Así que tenemos dos extremos:
Por un lado, los wiccanos “en el armario”, que llevan su religión en secreto, hacen sus rituales a escondidas, y no se atreven a decirle a nadie, ni siquiera a su familia ni amigos íntimos, que son paganos. No digo que sea malo. Hay veces que, simplemente, las personas que nos rodean tienen unas ideas preconcebidas muy asentadas, y no desean ver que una persona a la que quieren toma un camino que no les parece adecuado. No voy a entrar en hasta qué punto llega a ser disfuncional una relación familiar, de amistad o de pareja en la que no hay la comunicación, la sinceridad y la comprensión necesarias para conocerse a fondo unos a otros y aceptarse, porque muchas veces esas estructuras no pueden cambiarse, y, al fin y al cabo, siguen siendo nuestros seres queridos. Soy de la opinión de que una verdad desagradable es mejor que mil mentiras piadosas, y que si alguien no te acepta como eres, no merece tu aprecio, pero comprendo que hay muchas circunstancias individuales, y para algunas personas quizá sea mejor callar.
Pero luego tenemos el otro extremo: Los wiccanos que alardean de serlo en cualquier ocasión. Curiosamente, muchos de ellos ni siquiera conocen a fondo lo que representa la wicca; acaban de leer dos libros sobre el tema, y se han iniciado a tontas y locas con algún ritual que encontraron por internet, o se han juntado cuatro amigos adolescentes que “no encajaban” y han creado un coven como los niños de los libros de Enid Blyton creaban un club secreto. Llevan pentáculos que se ven a cien metros de distancia, y no paran de hablar de cómo el cristianismo les oprime (preferentemente haciendo alusión a todos esos pobrecitos paganos quemados en las hogueras de la Inquisición).
¿Qué necesidad hay de pavonearse con la religión por bandera? ¿Acaso somos mejores que nadie?

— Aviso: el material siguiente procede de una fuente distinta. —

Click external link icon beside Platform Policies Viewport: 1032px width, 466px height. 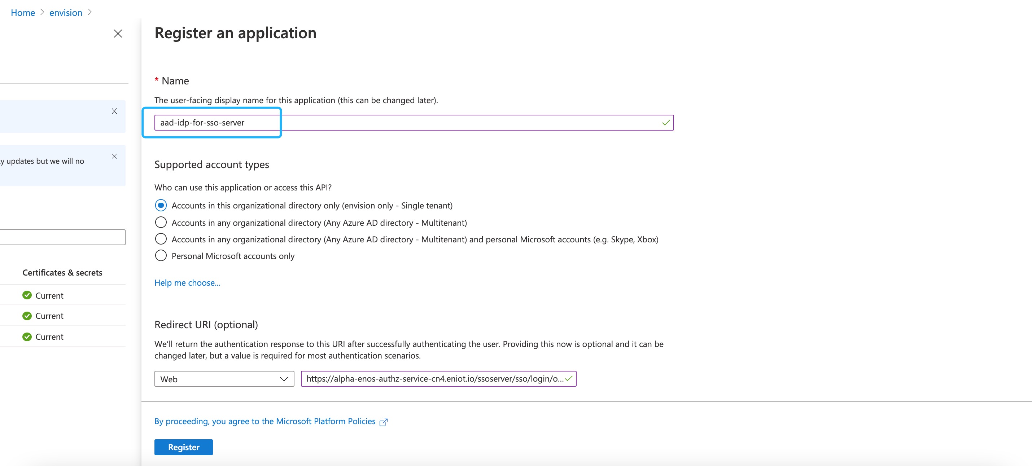383,422

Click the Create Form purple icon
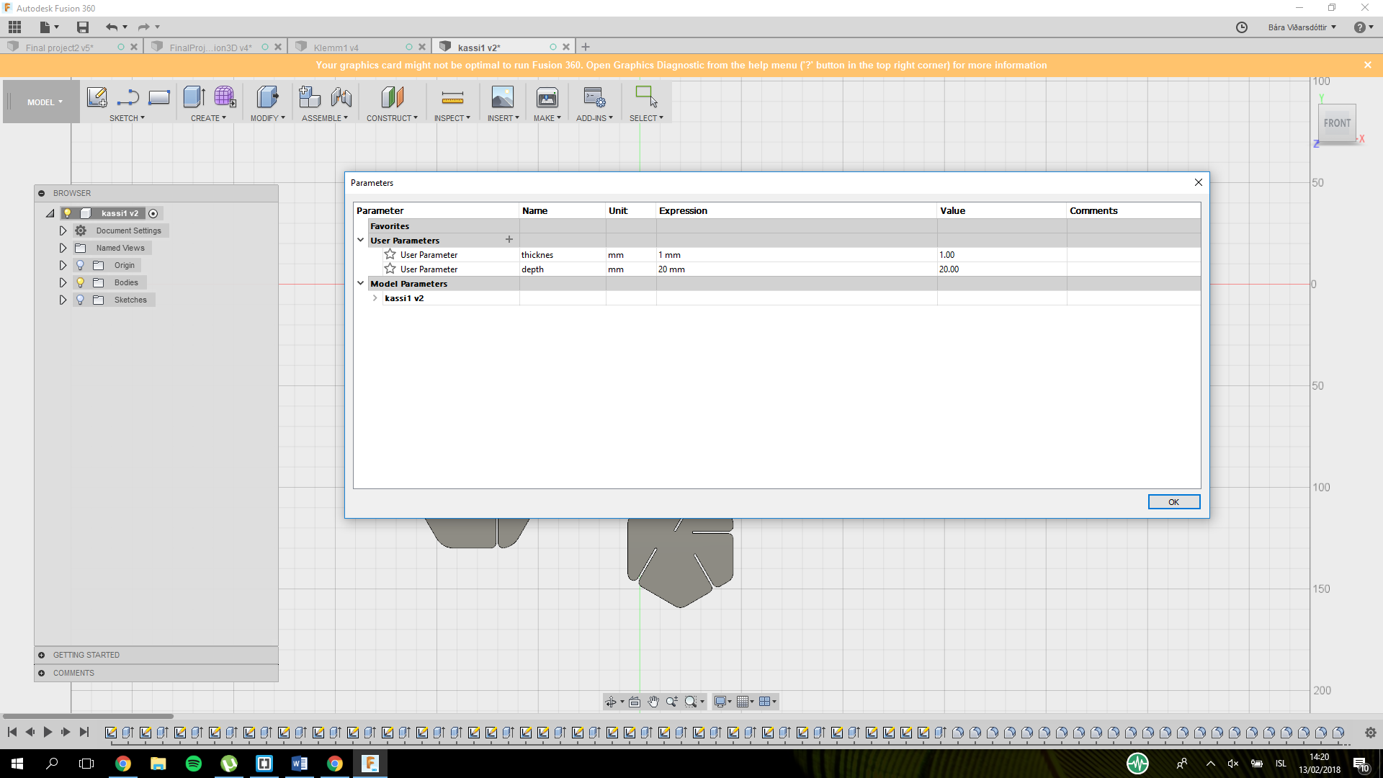click(x=225, y=97)
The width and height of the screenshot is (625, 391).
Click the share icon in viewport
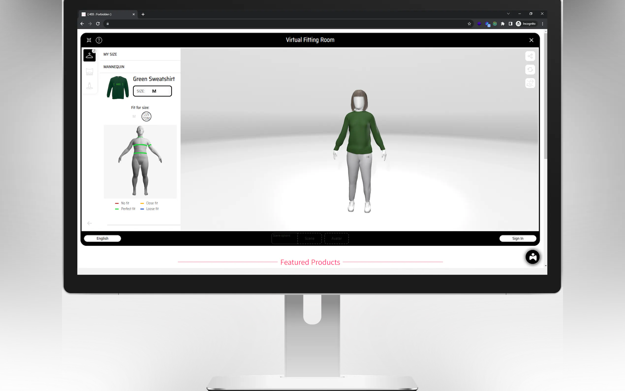(530, 56)
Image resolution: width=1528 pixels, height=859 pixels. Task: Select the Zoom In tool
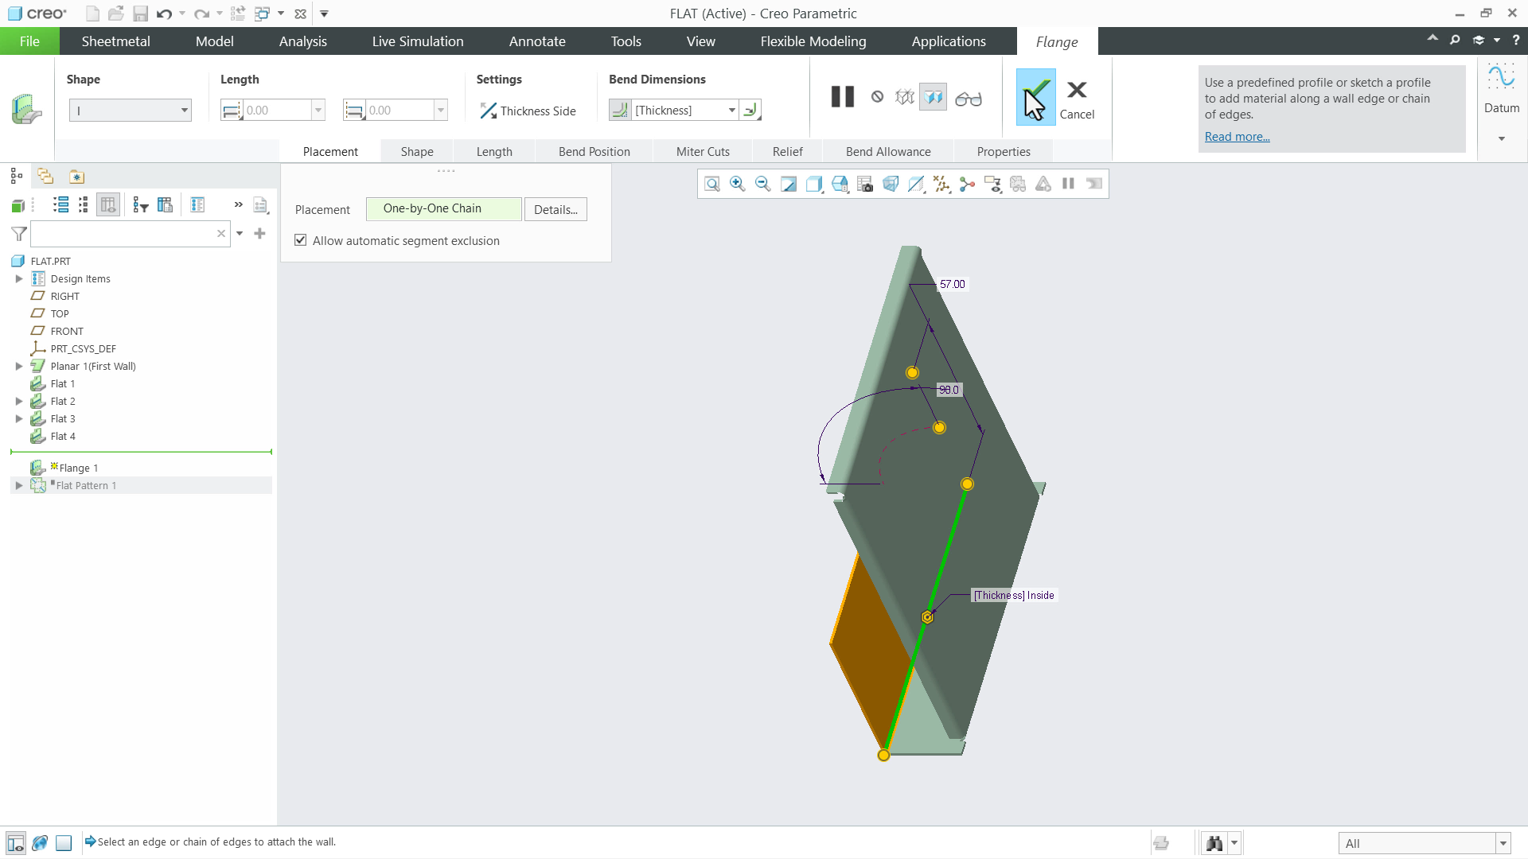coord(737,184)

Si lo único que queremos es mostrar que somos “diferentes”, lo que en el fondo buscamos es una sensación de superioridad (es curioso cómo todo el mundo piensa que sus cualidades son mejores que las de los otros, viendo dualidad en lugar de complejidad). No sirve de nada repetir a voz en grito que somos wiccanos, para luego comportarse como niños inmaduros, que se cuelgan el pentáculo al cuello como una medalla, sólo para que la gente lo vea.
Qué triste utilizar algo tan personal, tan profundo y tan mágico como es un camino espiritual como un medio para jactarse y esconder nuestras inseguridades.
En el término medio está la virtud. La religión es algo muy íntimo, que cada cual lleva en su interior y refleja en su vida a su propia manera.
No tenemos que escondernos, tenemos que estar orgullosos de ser como somos, de haber llegado a dónde hemos llegado y ser capaces de seguir avanzando.
A los verdaderos wiccanos no nos hace falta fanfarronear de serlo, porque sabemos lo que realmente importa y lo que no, y sabemos que lo esencial no se ve a simple vista.